** Extracted material follows **
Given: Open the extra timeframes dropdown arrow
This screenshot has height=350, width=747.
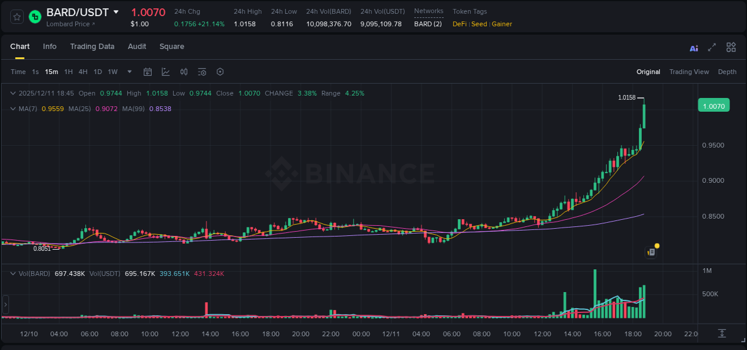Looking at the screenshot, I should 129,71.
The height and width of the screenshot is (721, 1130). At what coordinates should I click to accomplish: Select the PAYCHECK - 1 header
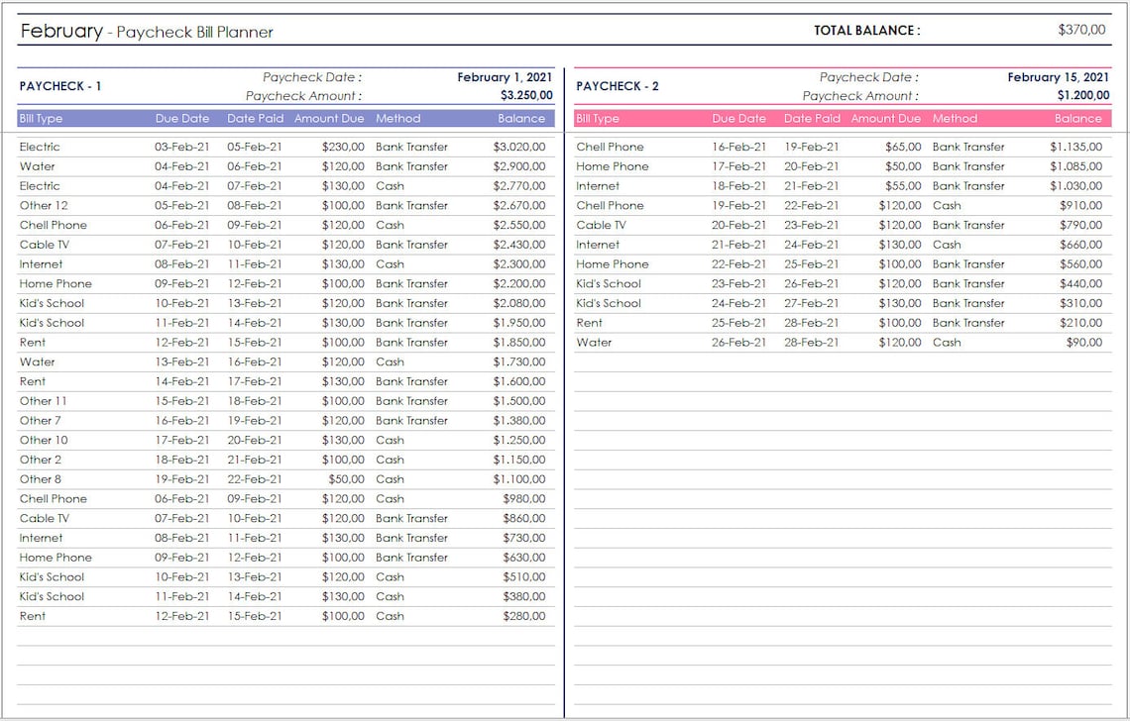[x=59, y=86]
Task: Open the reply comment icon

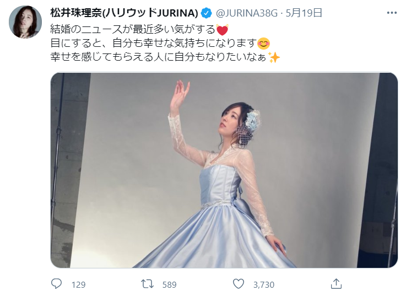Action: 56,284
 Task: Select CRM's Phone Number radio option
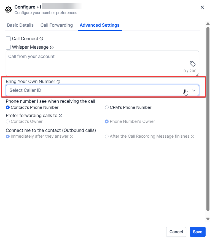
** End of Extracted material **
* _Brief_: All entries above are to be reproduced exactly, with no pictures.

* _Expected output_:
Given: Open the extra timeframes dropdown arrow
This screenshot has height=350, width=747.
Looking at the screenshot, I should 129,71.
The height and width of the screenshot is (721, 1130). At what coordinates should I click to accomplish: Select the PAYCHECK - 1 header
[x=59, y=86]
Task: Open the reply comment icon

Action: 56,284
 Task: Select CRM's Phone Number radio option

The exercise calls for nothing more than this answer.